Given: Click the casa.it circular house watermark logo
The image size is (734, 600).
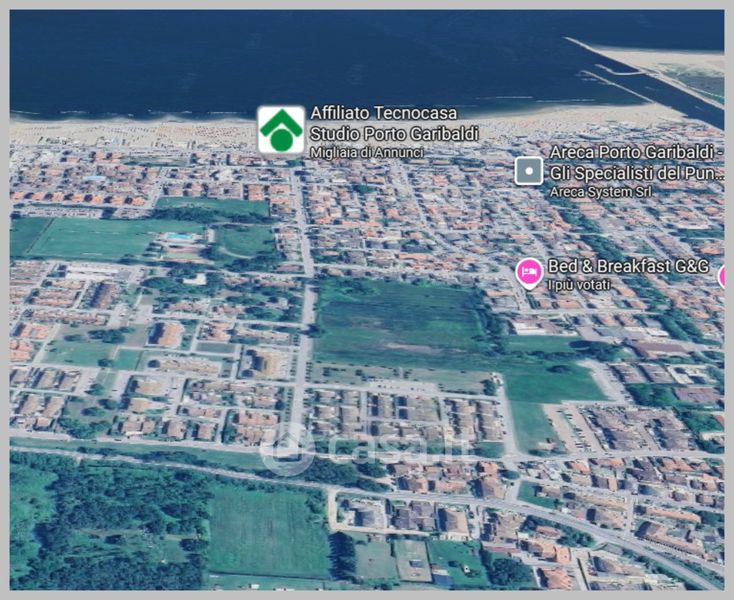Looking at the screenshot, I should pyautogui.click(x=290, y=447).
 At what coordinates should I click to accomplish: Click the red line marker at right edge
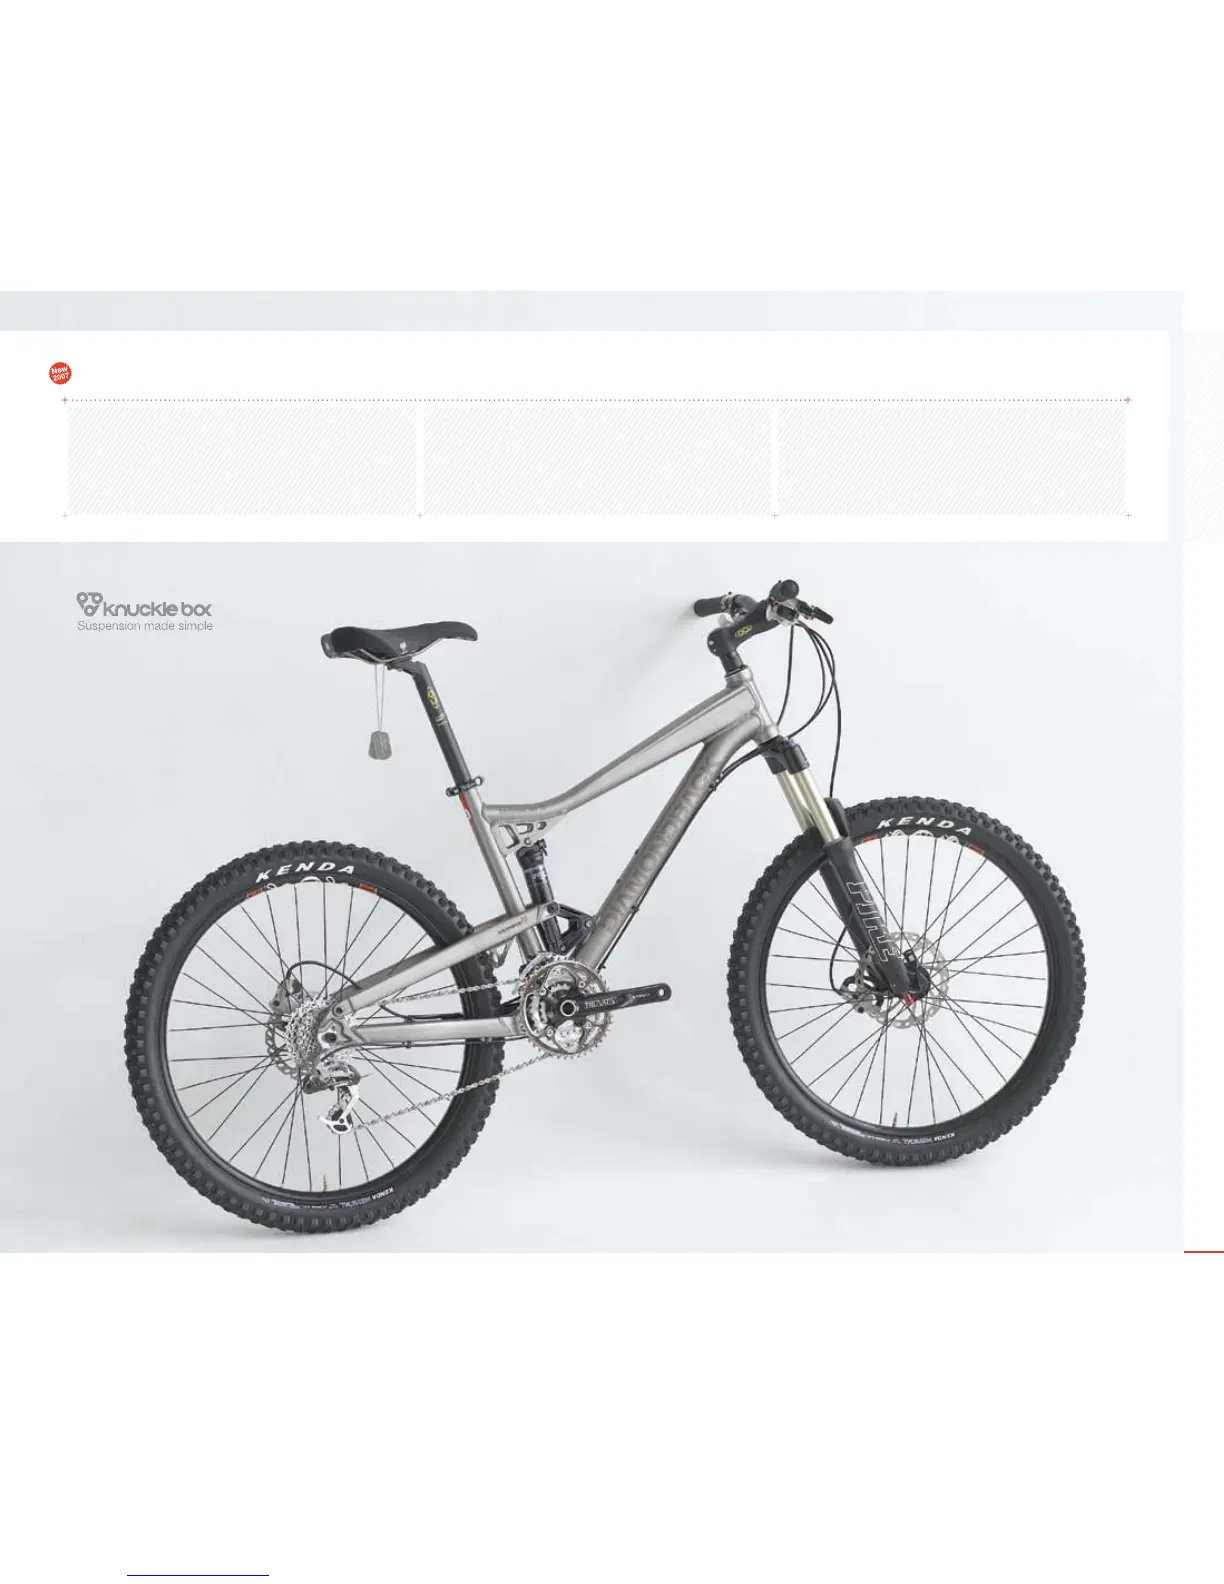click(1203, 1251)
★ ★ ★ ★ ★ ★ ★
Problem details: Every entry above needs to be printed again exactly, with its pictures left out.

Answer space:
Given: Click the casa.it circular house watermark logo
The image size is (734, 600).
Looking at the screenshot, I should pyautogui.click(x=290, y=447).
 At what coordinates should I click to accomplish: Click the red line marker at right edge
click(1203, 1251)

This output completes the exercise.